For Ronald Reagan, the twilight days of an extraordinary presidency approach. He retains, of course, the immense war-and-peace powers granted to any American president. Daily events in the Persian Gulf demonstrate how great those powers remain. He continues to be influential in world affairs. A chance to achieve a significant arms control agreement with the Soviet Union still exists. But in other areas his political powers clearly are waning.
Nothing more dramatically underscores the diminution of Reagan's influence than his role in the increasingly embittered, and in the end destructive and hopeless, effort to win Senate confirmation for his Supreme Court nominee, Robert H. Bork.
Future scholars of Reagan's presidency looking for a symbol of how the tide ran out on the Reagan era may point to this week, when the three major television networks, ABC, CBS and NBC, refused to broadcast Reagan's speech in which he attempted to rally public support for his nominee by strongly attacking critics of Bork.

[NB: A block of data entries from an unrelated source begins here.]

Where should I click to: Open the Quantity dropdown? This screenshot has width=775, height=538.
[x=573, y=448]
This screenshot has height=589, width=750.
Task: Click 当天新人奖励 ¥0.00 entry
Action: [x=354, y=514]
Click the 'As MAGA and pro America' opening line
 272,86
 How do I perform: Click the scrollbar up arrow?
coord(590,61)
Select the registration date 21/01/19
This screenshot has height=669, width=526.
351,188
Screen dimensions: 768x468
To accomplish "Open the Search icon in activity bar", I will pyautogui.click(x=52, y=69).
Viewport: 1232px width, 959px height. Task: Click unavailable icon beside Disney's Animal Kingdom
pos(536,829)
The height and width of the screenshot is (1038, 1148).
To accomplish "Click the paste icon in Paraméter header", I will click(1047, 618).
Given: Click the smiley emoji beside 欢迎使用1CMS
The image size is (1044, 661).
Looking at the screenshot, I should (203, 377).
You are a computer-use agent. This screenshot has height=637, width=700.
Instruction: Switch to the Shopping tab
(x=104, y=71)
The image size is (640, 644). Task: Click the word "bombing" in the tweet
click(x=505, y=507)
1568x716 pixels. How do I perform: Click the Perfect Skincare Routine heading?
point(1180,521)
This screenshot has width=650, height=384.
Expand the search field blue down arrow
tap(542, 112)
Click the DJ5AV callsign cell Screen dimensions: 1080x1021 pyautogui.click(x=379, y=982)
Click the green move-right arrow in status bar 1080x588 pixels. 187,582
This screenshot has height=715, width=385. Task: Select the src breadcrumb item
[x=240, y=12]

Here was the Great Communicator, the quintessential television president whose performances over the years enabled him to win battle after battle by carrying his case directly to the public, figuratively struck mute in one of his most important political struggles. The networks had deemed his message unworthy of live news coverage.
Even had his speech been broadcast, there is no reason to believe it would have made the slightest difference. The public seems to have tuned out Reagan, just as the Congress increasingly treats him as irrelevant. The right-wingers, too, who hailed him as their messiah, have distanced themselves from him of late. Predictably, they have fallen to fighting among themselves -- and to attacking Reagan as well for what many of them view as his too-little, too-late, too-tepid handling of the Bork defense.
So, speaking almost as if offstage, Reagan sputters defiance, pops off, ad-libs, engages in excessive political rhetoric ("if the campaign of distortion and disinformation used by opponents of this nominee is allowed to succeed . . . it will permanently diminish the sum total of American democracy") and plain nonsense (that the Bork battle really is about "the independence of our judiciary") -- and all to no apparent effect.
Another incident this week contributed to the sense of Reagan's growing isolation. It was Labor Secretary William E. Brock's quiet departure from the Cabinet. Brock, who initially served as the president's first trade representative, is one of the 17 original Reagan Cabinet members.
Now only two of those Cabinet officers are left: the still highly visible and forceful defense secretary, Caspar W. Weinberger, and the still nearly invisible and almost publicly unknown housing secretary, Samuel R. Pierce. The roll of the others now gone tolls the passage of the Reagan years: CIA Director William J. Casey and Commerce Secretary Malcolm Baldrige, both of whom died this year; Secretary of State Alexander M. Haig Jr.; Attorney General William French Smith; Treasury Secretary Donald T. Regan; Interior Secretary James G. Watt; Budget Director David A. Stockman; United Nations Ambassador Jeane J. Kirkpatrick; Transportation Secretary Drew Lewis; Labor Secretary Raymond J. Donovan; Health and Human Services Secretary Richard S. Schweiker; Agriculture Secretary John R. Block; Education Secretary Terrel H. Bell; Energy Secretary James B. Edwards.
The same dramatic turnover has occurred among the president's senior White House staff. His original team included the Big Three, or Troika: presidential counselor Edwin Meese III, chief of staff James A. Baker III, deputy chief of staff Michael K. Deaver, all of them gone from the White House. Gone, too, are the rest of that first White House crew: press secretary James Brady, domestic affairs adviser Martin Anderson, national security adviser Richard V. Allen, economics adviser Murray L. Weidenbaum, political adviser Lyn Nofziger, congressional liaison Max Friedersdorf, public liaison Elizabeth Hanford Dole. The problems of Deaver and Nofziger, whose criminal trials approach, convey another symbol for the Reagan years -- the ethical impropriety affecting many who held high positions during his two terms.
Reagan stands virtually alone today, and for him, the inexorable political countdown begins. Nine months from now, the political parties begin nominating their next presidential candidates. Twelve months from now, the next president will be elected. Then Reagan, too, will be gone. All that will be left is the reckoning on his presidency, and a complicated one it will be.